We ran into many other like-minded families biking the loop road – it was a gearhead’s paradise! We exchanged mini-reviews of our bike gear after catching our breath atop the hills, and many of us took notes. Some of the “biking with kids” gear we saw making it all the way around the loop were the Weehoo single AND double, the WeeRide Kangaroo seat (which we loved when Selah was a toddler), the iBert, and a few trailers. RESPECT! What a workout!
The Abrams Falls trailhead and Cades Cove Visitor Center are about halfway around the loop. Both are worth a stop at some point – our family definitely did not have the stamina for both the bike ride and the hike on the same day!

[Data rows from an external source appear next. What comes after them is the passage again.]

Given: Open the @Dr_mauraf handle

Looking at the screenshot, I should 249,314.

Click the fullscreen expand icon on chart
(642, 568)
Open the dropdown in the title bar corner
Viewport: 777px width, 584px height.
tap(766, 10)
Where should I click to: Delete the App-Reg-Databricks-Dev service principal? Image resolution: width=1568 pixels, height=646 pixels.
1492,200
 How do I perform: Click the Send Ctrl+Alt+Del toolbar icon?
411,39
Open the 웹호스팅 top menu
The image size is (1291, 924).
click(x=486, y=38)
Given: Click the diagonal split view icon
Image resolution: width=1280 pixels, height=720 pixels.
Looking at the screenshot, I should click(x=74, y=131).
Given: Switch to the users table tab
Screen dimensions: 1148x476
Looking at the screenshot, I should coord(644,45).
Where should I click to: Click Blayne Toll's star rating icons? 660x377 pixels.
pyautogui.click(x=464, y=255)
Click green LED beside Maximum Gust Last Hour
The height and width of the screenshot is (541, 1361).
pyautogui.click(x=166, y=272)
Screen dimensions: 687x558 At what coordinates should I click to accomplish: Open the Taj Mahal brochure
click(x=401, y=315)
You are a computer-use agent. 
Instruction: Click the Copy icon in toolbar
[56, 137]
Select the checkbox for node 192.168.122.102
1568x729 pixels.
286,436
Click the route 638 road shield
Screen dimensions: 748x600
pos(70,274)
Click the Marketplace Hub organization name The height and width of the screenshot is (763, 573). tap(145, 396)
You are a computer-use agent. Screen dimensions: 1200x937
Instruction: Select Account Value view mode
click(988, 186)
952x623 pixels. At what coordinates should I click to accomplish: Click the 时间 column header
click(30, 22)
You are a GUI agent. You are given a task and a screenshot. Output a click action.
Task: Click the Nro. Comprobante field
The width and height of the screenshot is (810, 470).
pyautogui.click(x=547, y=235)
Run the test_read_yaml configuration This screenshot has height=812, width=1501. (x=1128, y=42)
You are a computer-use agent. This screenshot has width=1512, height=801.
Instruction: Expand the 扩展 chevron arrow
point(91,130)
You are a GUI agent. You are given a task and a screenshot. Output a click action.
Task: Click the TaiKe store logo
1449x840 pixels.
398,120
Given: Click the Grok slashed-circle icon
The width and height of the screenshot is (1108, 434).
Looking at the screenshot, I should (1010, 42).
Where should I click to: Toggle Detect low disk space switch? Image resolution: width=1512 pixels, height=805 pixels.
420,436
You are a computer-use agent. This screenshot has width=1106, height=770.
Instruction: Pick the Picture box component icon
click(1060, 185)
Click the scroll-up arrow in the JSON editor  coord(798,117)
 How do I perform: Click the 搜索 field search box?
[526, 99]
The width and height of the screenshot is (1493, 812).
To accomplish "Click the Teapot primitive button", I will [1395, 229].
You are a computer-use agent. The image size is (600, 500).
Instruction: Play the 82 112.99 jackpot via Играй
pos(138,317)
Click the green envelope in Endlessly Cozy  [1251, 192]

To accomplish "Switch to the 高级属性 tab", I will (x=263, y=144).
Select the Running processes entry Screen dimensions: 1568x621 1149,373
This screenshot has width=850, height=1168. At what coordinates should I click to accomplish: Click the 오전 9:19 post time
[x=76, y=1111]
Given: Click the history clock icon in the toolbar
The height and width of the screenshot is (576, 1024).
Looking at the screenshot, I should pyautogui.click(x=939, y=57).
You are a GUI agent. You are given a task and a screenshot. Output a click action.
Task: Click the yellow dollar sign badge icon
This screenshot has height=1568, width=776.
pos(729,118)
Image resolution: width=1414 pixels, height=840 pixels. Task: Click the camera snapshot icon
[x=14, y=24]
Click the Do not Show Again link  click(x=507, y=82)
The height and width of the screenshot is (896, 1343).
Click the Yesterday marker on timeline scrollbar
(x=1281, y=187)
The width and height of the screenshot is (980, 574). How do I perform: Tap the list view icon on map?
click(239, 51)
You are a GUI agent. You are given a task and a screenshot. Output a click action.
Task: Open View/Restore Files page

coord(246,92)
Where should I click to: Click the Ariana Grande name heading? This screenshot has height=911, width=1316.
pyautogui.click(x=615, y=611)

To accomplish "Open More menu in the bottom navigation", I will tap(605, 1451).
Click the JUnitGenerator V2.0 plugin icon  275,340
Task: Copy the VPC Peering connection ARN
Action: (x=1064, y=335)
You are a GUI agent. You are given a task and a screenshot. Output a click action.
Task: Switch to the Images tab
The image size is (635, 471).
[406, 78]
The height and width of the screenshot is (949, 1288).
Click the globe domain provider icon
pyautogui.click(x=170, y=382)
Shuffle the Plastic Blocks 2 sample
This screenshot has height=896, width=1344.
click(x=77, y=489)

At the Visitor Center there are bathrooms, a souvenir shop, a working grist mill (you can buy bags of flour!), a couple barns, a wild boar trap, and some houses.
As you make your way around the loop, you are sure to see some wildlife! We saw a total of six bears, a coyote and too many deer to count during our rides. It is absolutely imperative that you keep your children close to you and teach them how to behave around wildlife! A huge, beautiful bear emerged from the forest and walked very close to us when we were exploring a barn.
My hands were shaking and I couldn’t figure out my camera quickly enough, but that dark spot in the photo here is a mama bear and two cubs!
When we finally finished the loop road ride, we were drenched in sweat and famished – but very proud of ourselves! We ate ice cream cones at the Cades Cove Trading Company, and began our quest to find a shower.
I would love to answer any questions you have, or hear about your own adventures on the Cades Cove Loop Road!